Menurunnya Vegetasi Mangrove Menjadi Ancaman Kelestarian Suaka Margasatwa Pulau Rambut

Oleh: Chairil Amin Saputra

Indonesia sebagai salah satu dari tiga negara mega biodiversity memiliki keanekaragaman hayati yang sangat tinggi, terdiri dari 11% spesies tumbuhan dunia, 10% spesies mamalia, dan 16% spesies burung (World Resources, 2000-2001 dalam FWI dan GFW, 2001). Untuk melindunginya, pemerintah melalui Departemen Kehutanan menunjuk beberapa kawasan di Indonesia sebagai kawasan konservasi. Salah satunya ialah Pulau Rambut dengan status awal Cagar Alam yang kemudian berubah menjadi suaka margasatwa dengan luas 90 ha yang terdiri atas sekitar 45 ha daratan dan 45 ha perairan, yang terletak di Pulau Seribu, Daerah Khusus Ibukota Jakarta. 

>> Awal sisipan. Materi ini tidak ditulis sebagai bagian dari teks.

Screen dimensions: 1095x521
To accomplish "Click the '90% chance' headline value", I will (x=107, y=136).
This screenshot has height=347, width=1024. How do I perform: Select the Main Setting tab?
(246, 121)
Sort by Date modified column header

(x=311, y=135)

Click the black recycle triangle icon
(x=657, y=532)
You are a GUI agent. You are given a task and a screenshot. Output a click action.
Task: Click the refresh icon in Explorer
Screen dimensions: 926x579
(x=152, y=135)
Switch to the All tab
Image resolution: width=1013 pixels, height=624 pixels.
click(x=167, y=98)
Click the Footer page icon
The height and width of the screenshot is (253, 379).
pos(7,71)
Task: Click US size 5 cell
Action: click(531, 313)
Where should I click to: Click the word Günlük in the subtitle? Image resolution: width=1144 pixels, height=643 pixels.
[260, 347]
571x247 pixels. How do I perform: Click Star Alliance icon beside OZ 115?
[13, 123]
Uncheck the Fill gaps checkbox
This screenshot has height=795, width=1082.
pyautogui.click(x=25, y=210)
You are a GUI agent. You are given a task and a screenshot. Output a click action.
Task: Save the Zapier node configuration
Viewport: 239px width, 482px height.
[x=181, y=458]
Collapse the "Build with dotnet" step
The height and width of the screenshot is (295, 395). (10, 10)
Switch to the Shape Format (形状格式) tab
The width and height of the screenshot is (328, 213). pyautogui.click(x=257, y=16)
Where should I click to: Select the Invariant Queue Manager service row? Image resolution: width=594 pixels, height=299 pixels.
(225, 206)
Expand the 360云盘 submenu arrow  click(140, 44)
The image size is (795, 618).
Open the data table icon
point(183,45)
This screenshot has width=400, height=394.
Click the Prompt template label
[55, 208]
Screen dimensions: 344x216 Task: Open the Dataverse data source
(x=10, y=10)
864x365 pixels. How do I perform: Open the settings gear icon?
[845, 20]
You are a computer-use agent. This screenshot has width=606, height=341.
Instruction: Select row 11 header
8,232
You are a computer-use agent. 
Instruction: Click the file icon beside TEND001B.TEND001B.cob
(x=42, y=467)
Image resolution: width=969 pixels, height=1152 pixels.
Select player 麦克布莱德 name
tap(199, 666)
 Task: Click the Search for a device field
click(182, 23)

Secara alami, kawasan Pulau Rambut merupakan habitat berbagai satwa, terutama burung-burung air (merandai) dan tempat persinggahan burung-burung migran. Berdasarkan berbagai hasil pengamatan, Pulau Rambut memiliki keanekaragaman jenis burung yang tinggi, dimana sudah tercatat 56 jenis burung yang dijumpai di pulau ini. Secara umum, burung-burung tersebut terdiri dari 2 kelompok, yaitu kelompok burung air (18 jenis) dan kelompok bukan burung air (38 jenis).

Pulau Rambut memiliki kelebihan sebagai salah satu tempat berkembangbiak burung-burung air terbesar karena memiliki hutan campuran yang merupakan habitat burung di Pulau Rambut yang berfungsi sebagai tempat sarang, tempat kawin, tempat berkembangbiak, tempat membesarkan anak, tempat berlindung dari ancaman predator, dan tempat beristirahat. Habitat burung di Pulau Rambut terdiri dari hutan mangrove primer, hutan mangrove sekunder dan hutan dataran kering campuran.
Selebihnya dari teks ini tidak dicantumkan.